▶ **GIVEN EXERCISE 1**: In the Hammett piece, what backs up the claim that his life and works form a giant advertising tale? Answer in one to three sentences.
▶ **GIVEN EXERCISE 2**: Write out the stretch of the Hammett piece from "Advertising, advertising, advertising." through "plugged Lew Yard." word for word.

— Begin PAGE TEXT —

You guessed it right: Samuel Dashiell Hammett is the mysterious mystery writer who claimed advertising is literature. As a matter of fact, his life and works on the whole are a giant advertising tale. The “Help Wanted” classified placed by the Pinkerton National Detective Agency is literary history; its desiderata is hard-boiled: “ORPHANS PREFERRED”. Legend has it young Dashiell later became a copywriter for the Albert Samuels’ jewelry store; a legend crowned less than ten years later than that, when hammettian creations were to be advertised as “Recommended by The Book of the Month Club”.

Advertising, advertising, advertising.

If you still don’t believe it, here’s a few more leads: Black Mask, Lillian Hellman, Blanche Knopf… we’ll get to each of them soon but in the meantime, mind you—three leads always total one evidence. Ergo it is not so collateral that “Two diamond rings were on her fingers” becomes the last we know of aforementioned Dinah. For those of you who treasure this side of the Hammettverse, keep a bunch of lines handy:

I also advertised the fact [...] Reno plugged Lew Yard.

[The Continental Op talks to Dinah]

Check your bags and don’t come up to the hotel. Room 537. Don’t advertise your visit.

[The Continental Op to Mickey Linehan]

The closest I’ve got to an idea is to dig up any and all the dirty work I can that might implicate the others, and run it out. Maybe I’ll advertise—Crime Wanted—Male or Female.

— End PAGE TEXT —
— Begin DATASET EXCERPT —

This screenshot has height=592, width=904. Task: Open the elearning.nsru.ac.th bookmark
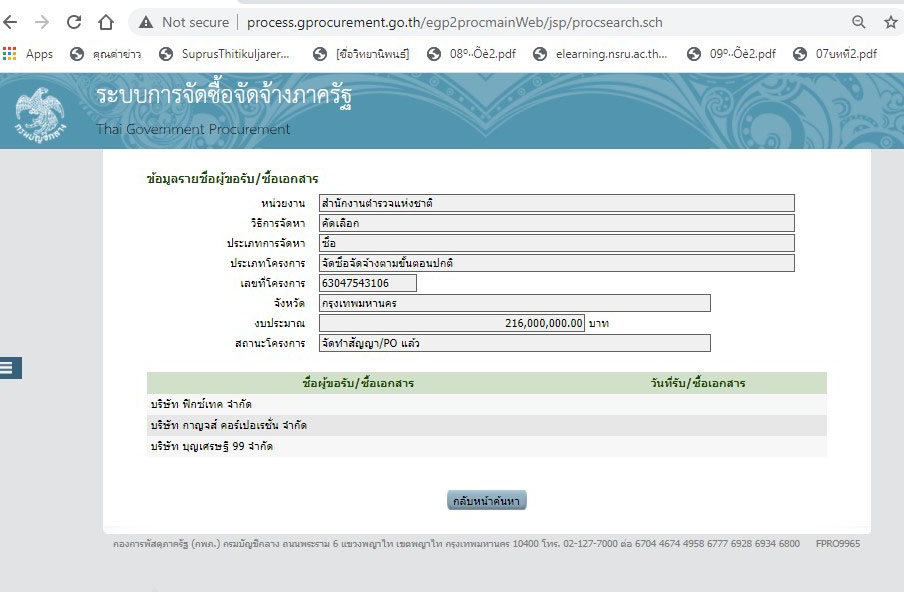(600, 54)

— End DATASET EXCERPT —

▶ **FULL SOLUTION 1**: His start came from a "Help Wanted" classified that the Pinkerton National Detective Agency placed, asking for "ORPHANS PREFERRED." Legend says he later worked as a copywriter for the Albert Samuels' jewelry store. Less than ten years after that, his books were advertised as "Recommended by The Book of the Month Club."

▶ **FULL SOLUTION 2**:
Advertising, advertising, advertising.

If you still don’t believe it, here’s a few more leads: Black Mask, Lillian Hellman, Blanche Knopf… we’ll get to each of them soon but in the meantime, mind you—three leads always total one evidence. Ergo it is not so collateral that “Two diamond rings were on her fingers” becomes the last we know of aforementioned Dinah. For those of you who treasure this side of the Hammettverse, keep a bunch of lines handy:

I also advertised the fact [...] Reno plugged Lew Yard.